In addition, this thesis proposes a novel reliability-aware inter-task communication
framework that exploits the availability of dedicated clocking infrastructures in a
typical FPGA to provide inter-task communication and synchronization. The clock
buffers and networks of an FPGA use dedicated routing resources, which are distinct
from the general routing resources. As such, deploying these dedicated resources for
communication sidesteps the restriction of static routes and allows a better relocation
of circuits for reliability purposes.
For evaluation, a case study that uses a NASA/JPL spectrometer data processing
application is employed to demonstrate the improved reliability brought about by the
implemented configuration controller and the reliability-aware dynamic
communication infrastructure. It is observed that up to 74% time saving can be achieved
for selective-area error mitigation when compared to state-of-the-art vendor
implementations. Moreover, an improvement in overall system reliability is observed
when the proposed dynamic communication scheme is deployed in the data processing
application.
Finally, one area of reconfigurable computing that has received insufficient
attention is security.
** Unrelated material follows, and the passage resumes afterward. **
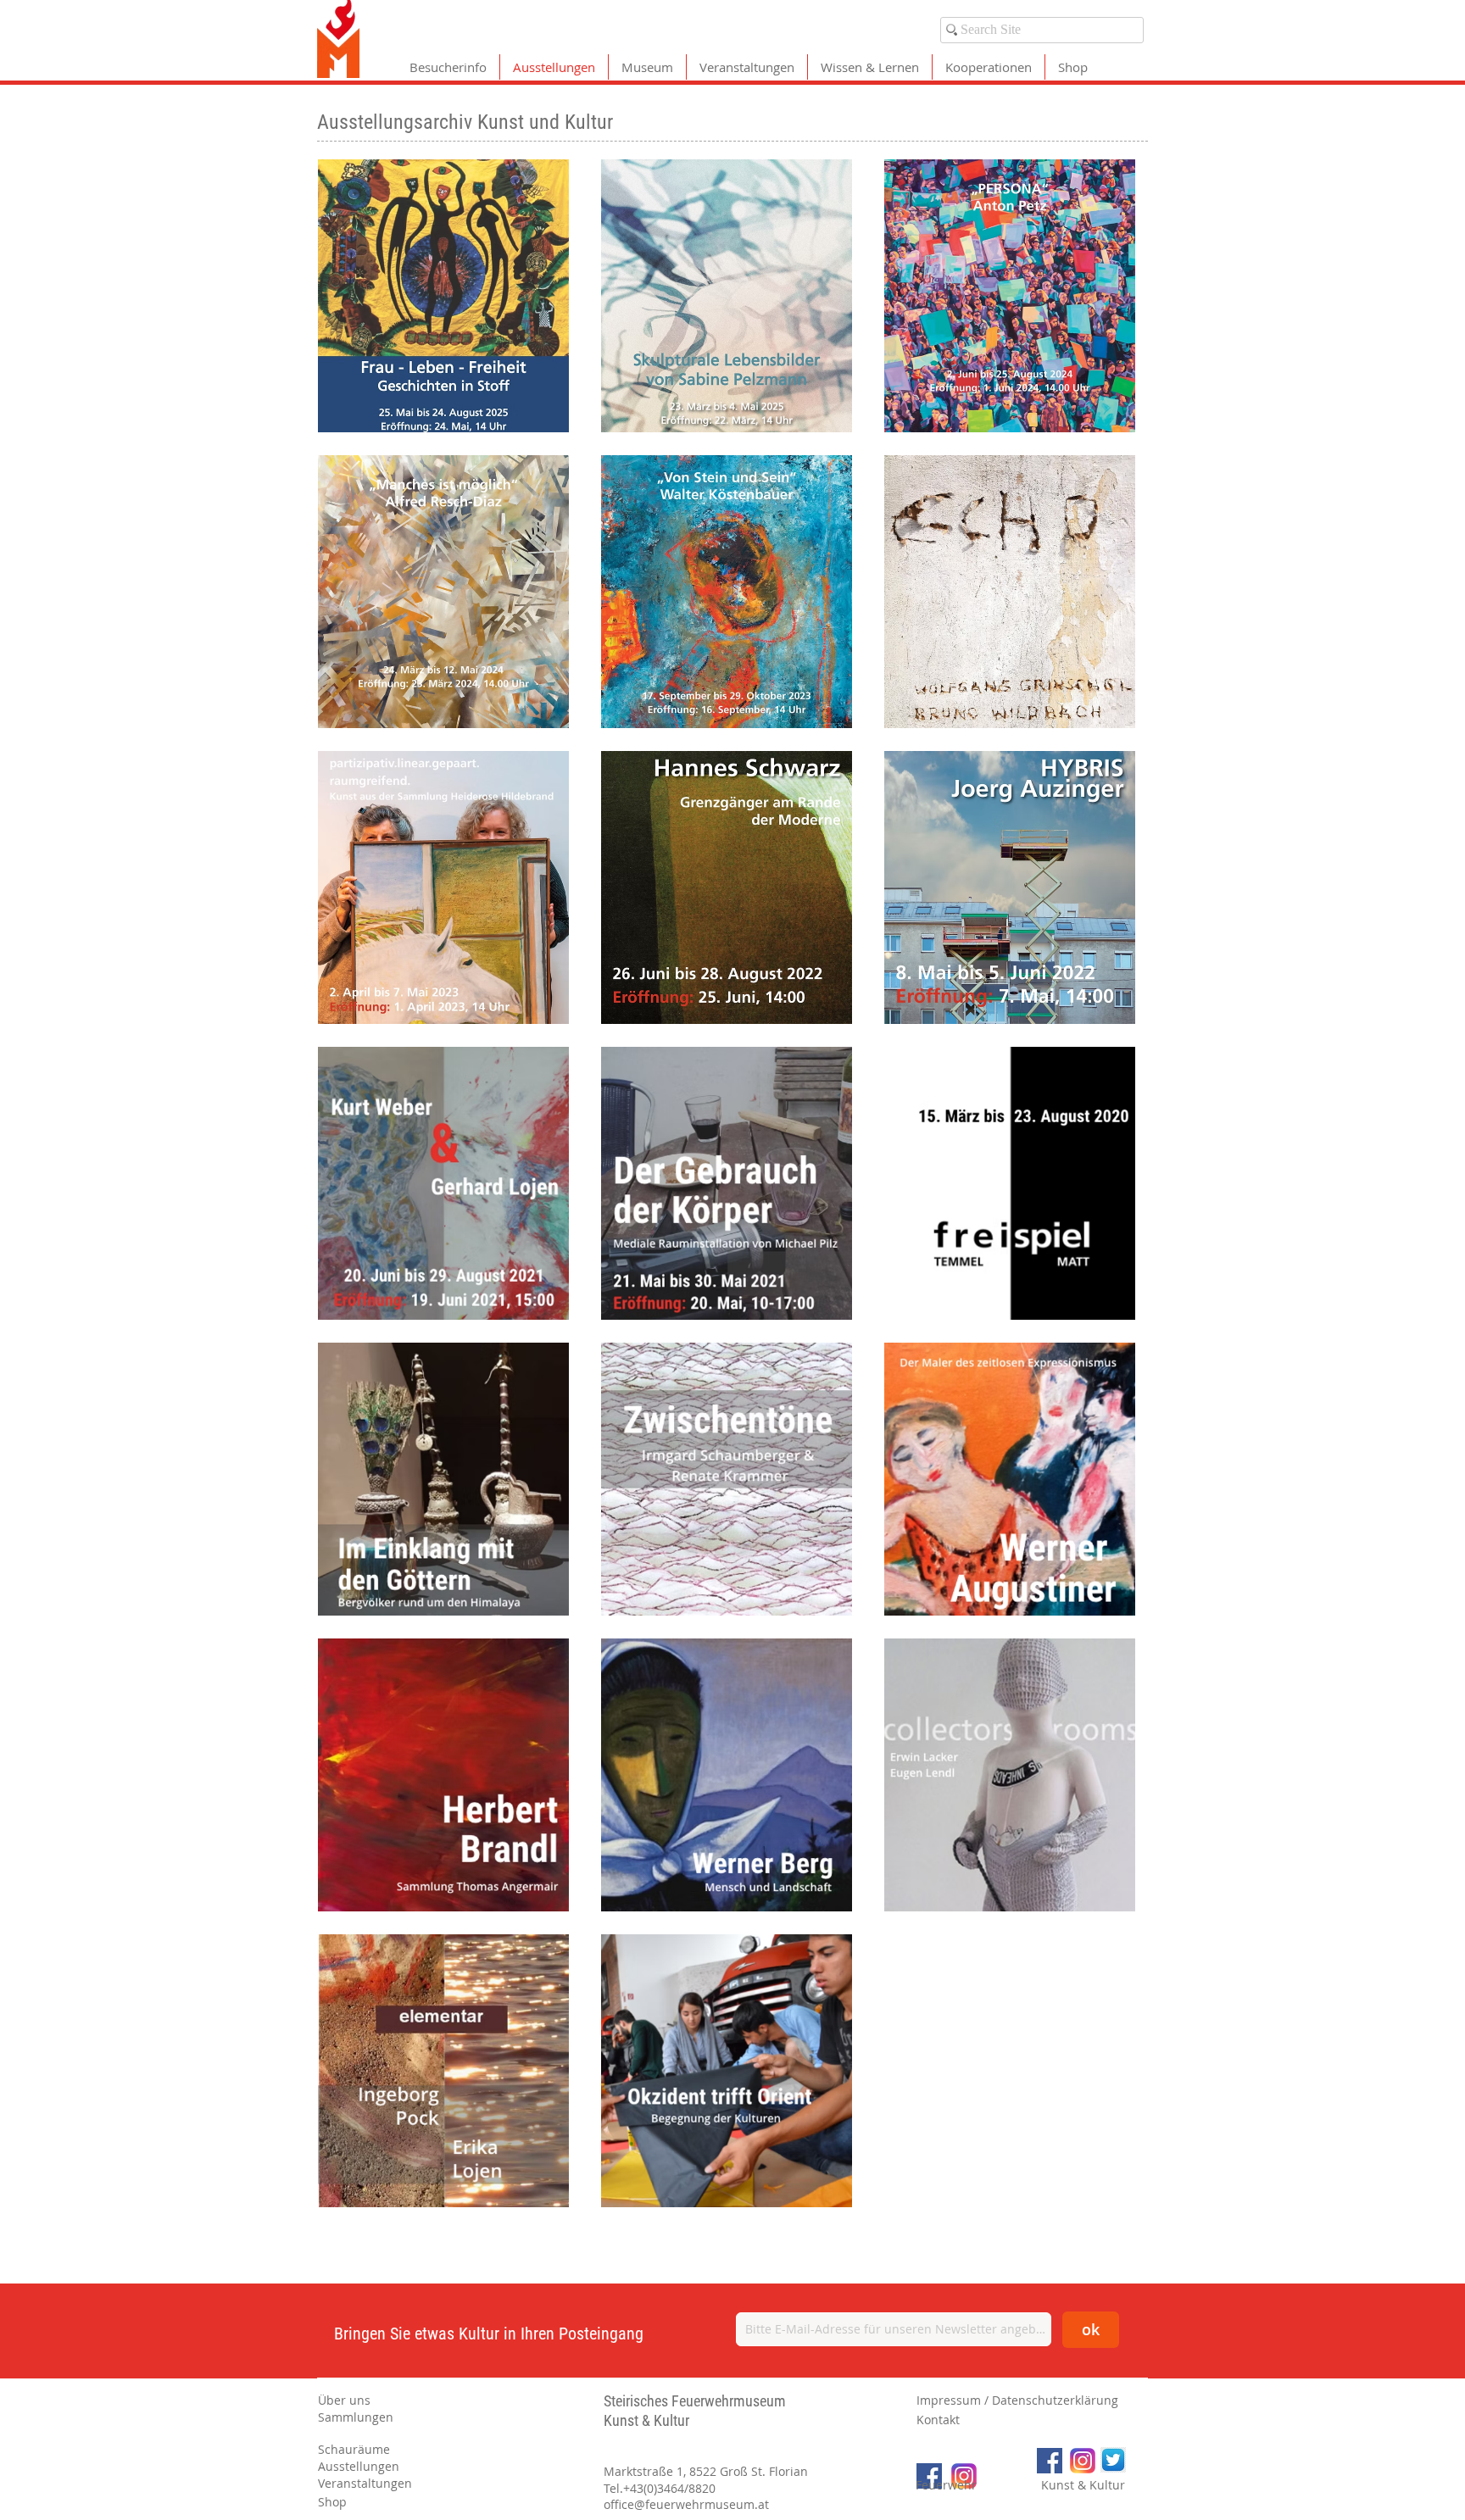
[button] (378, 2400)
Meanwhile, considering the nature of applications which now turn
to reconfigurable computing for accelerating compute-intensive processes, a high
premium is now placed on security, not only of the device but also of the applications,
from loading to runtime execution. To address security concerns, a novel secure and
efficient task configuration technique for task relocation is also investigated, providing
configuration time savings of up to 32% or 83%, depending on the device; and resource
usage savings in excess of 90% compared to state-of-the-art